Chez elle, Lucy est dépitée de découvrir que le baiser entre sa mère et Henry signifierait la mort de son père. Elle feint donc d’avoir grandi et de ne plus croire aux contes de fées, histoire de demander de manière convaincante (ou pas) à sa mère de ne pas continuer à le voir.

Cela tombe plutôt mal pour Jacinda, mais pour Henry, c’est possiblement une bonne chose, parce qu’il a déjà Ivy qui souhaite l’embrasser entre deux cartons des affaires de sa mère qu’elle tente de trier. Bon, le deuil ne va pas si bien à l’actrice qui jouait mieux quand elle devait juste être une méchante.

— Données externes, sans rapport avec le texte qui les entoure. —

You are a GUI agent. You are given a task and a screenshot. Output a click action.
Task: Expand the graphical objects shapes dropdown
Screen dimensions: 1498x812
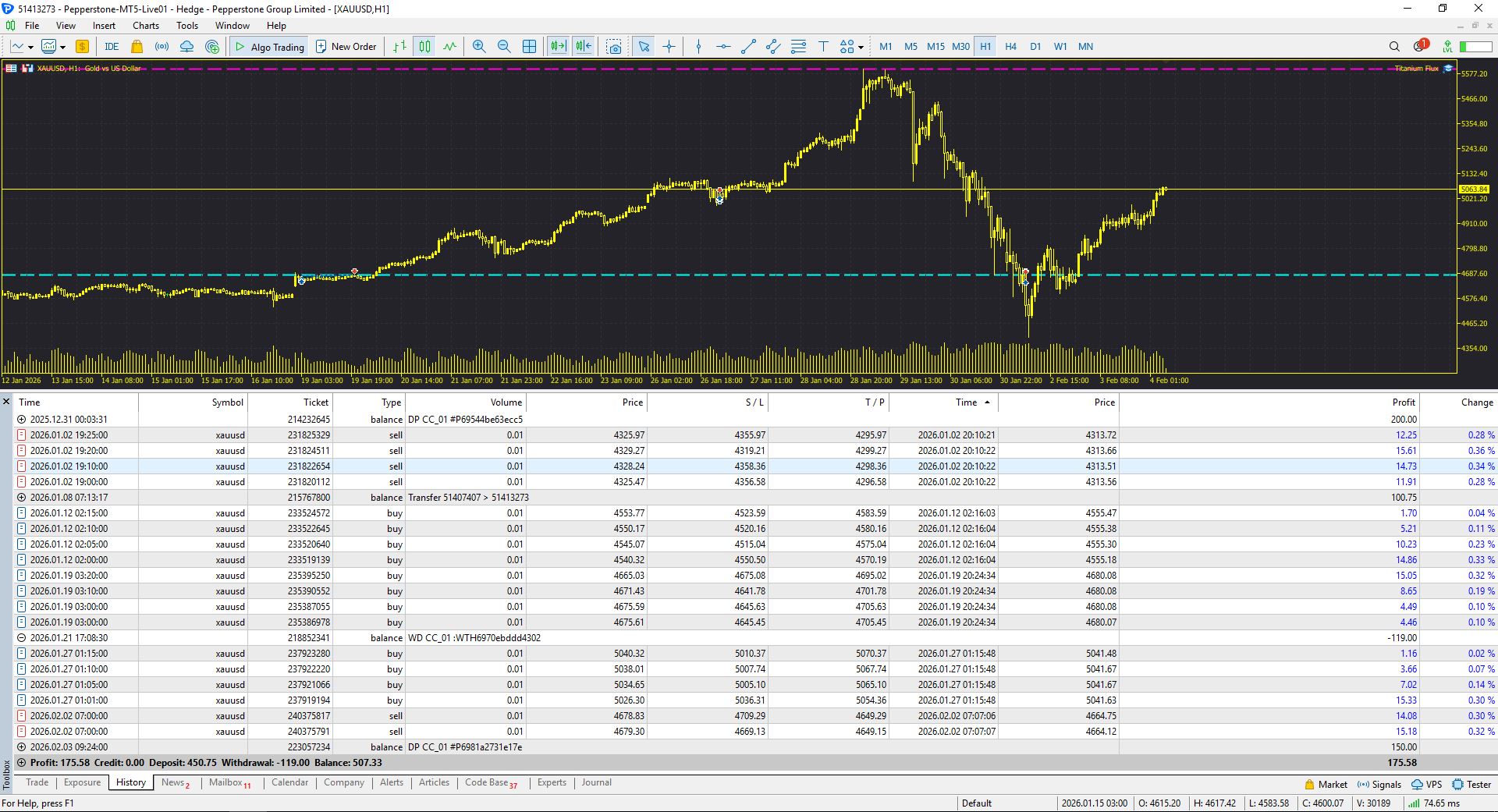click(861, 48)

Ivy suit donc le conseil d’Henry et se rend chez Jacinda. Les deux sœurs se réconcilient plus ou moins autour du souvenir de leur défunte mère et de leurs peluches, donnant finalement à Ivy l’idée de finir ce que sa mère a commencé puisque Jacinda n’a aucune idée d’à quel point leur enfance est lointaine…

Heureuse de voir que les conseils d’Henry sont bons, Ivy retourne auprès de lui pour partager de la bouffe et des verres de bière d’un bon litre chacun.

En fin d’épisode, Lucy se rend toute seule au bar de Rony pour chercher de l’aide auprès d’elle, et c’est un bon plan car Regina lui avoue être réveillée et savoir qu’elle est sa grand-mère. Les deux passent donc un pacte et lance une énième opération dans la série, pour donner le happy end tant attendu à Henry et Jacinda. C’est au moins un bon cliffhanger parc que j’imagine que ça peut apporter du bon à la suite de la série, mais ce n’est pas suffisant pour sauver l’épisode.

Du coup, cet épisode n’était pas une franche réussite : en se concentrant sur des personnages que je n’aime pas, il m’a rapidement ennuyé, mais au-delà de ça, il reprenait des schémas beaucoup trop usés dans la série. Je me suis arrêté sans regret au bout de trente minutes, pour le terminer une bonne heure plus tard, mais franchement, si j’avais su, j’aurais peut-être privilégié le visionnage d’une autre série.